Initiated chemical vapor deposition (iCVD) polyglycidylmethacrylate (PGMA) thin films are investigated as adhesives for wafer‐scale bonding of 300 mm silicon substrates and demonstrated to form highly uniform, void‐free bond interfaces. The effects of bonding temperature and pressure on critical adhesion energy ( G c ) between iCVD PGMA and silicon are studied using the four‐point bend technique. G c values can be varied over an order of magnitude (0.59–41.6 J m −2 ) by controlling the bonding temperature and the observed dependence is attributed to changes in the physical (diffusion) and chemical (crosslinking) properties of the film. Thermal degradation studies using spectroscopic ellipsometry reveal that the iCVD PGMA films can crosslink when annealed above 120 °C in air.

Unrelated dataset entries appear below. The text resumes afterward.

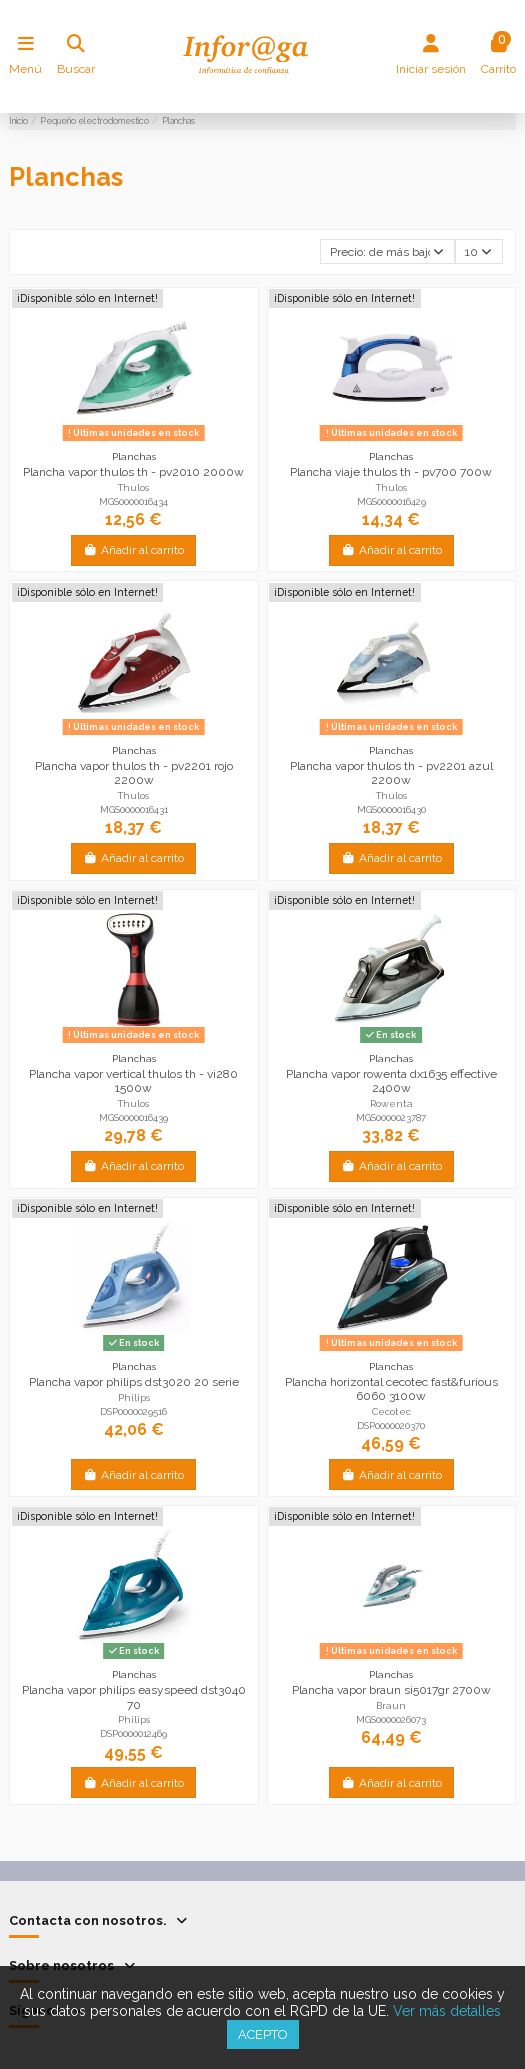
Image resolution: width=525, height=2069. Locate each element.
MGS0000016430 (391, 809)
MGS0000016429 (391, 501)
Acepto (263, 2034)
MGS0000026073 (391, 1719)
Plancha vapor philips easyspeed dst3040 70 (134, 1697)
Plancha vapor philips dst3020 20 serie (134, 1382)
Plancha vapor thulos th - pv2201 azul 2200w (391, 773)
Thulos (133, 487)
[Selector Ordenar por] (387, 251)
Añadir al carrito (133, 550)
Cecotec (391, 1411)
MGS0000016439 (133, 1117)
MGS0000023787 (391, 1117)
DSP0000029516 (133, 1411)
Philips (134, 1397)
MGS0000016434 (133, 501)
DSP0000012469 (133, 1733)
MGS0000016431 (134, 809)
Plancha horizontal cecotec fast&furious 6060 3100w (391, 1389)
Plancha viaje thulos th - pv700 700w (391, 472)
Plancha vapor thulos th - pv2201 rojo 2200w (134, 773)
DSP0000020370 (391, 1425)
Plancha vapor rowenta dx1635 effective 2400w (391, 1081)
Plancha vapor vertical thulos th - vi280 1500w (133, 1081)
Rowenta (391, 1103)
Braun (391, 1705)
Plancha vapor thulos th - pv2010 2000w (133, 472)
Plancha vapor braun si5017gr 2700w (391, 1690)
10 (478, 252)
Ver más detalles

Further, changes in polymer behavior associated with annealing temperature are demonstrated to influence the crack propagation interface between the bonded substrates. These findings demonstrate the feasibility of iCVD polymer films for both temporary “thermoplastic,” and permanent “thermoset” bonding with potential applications in 3D integrated circuit technologies.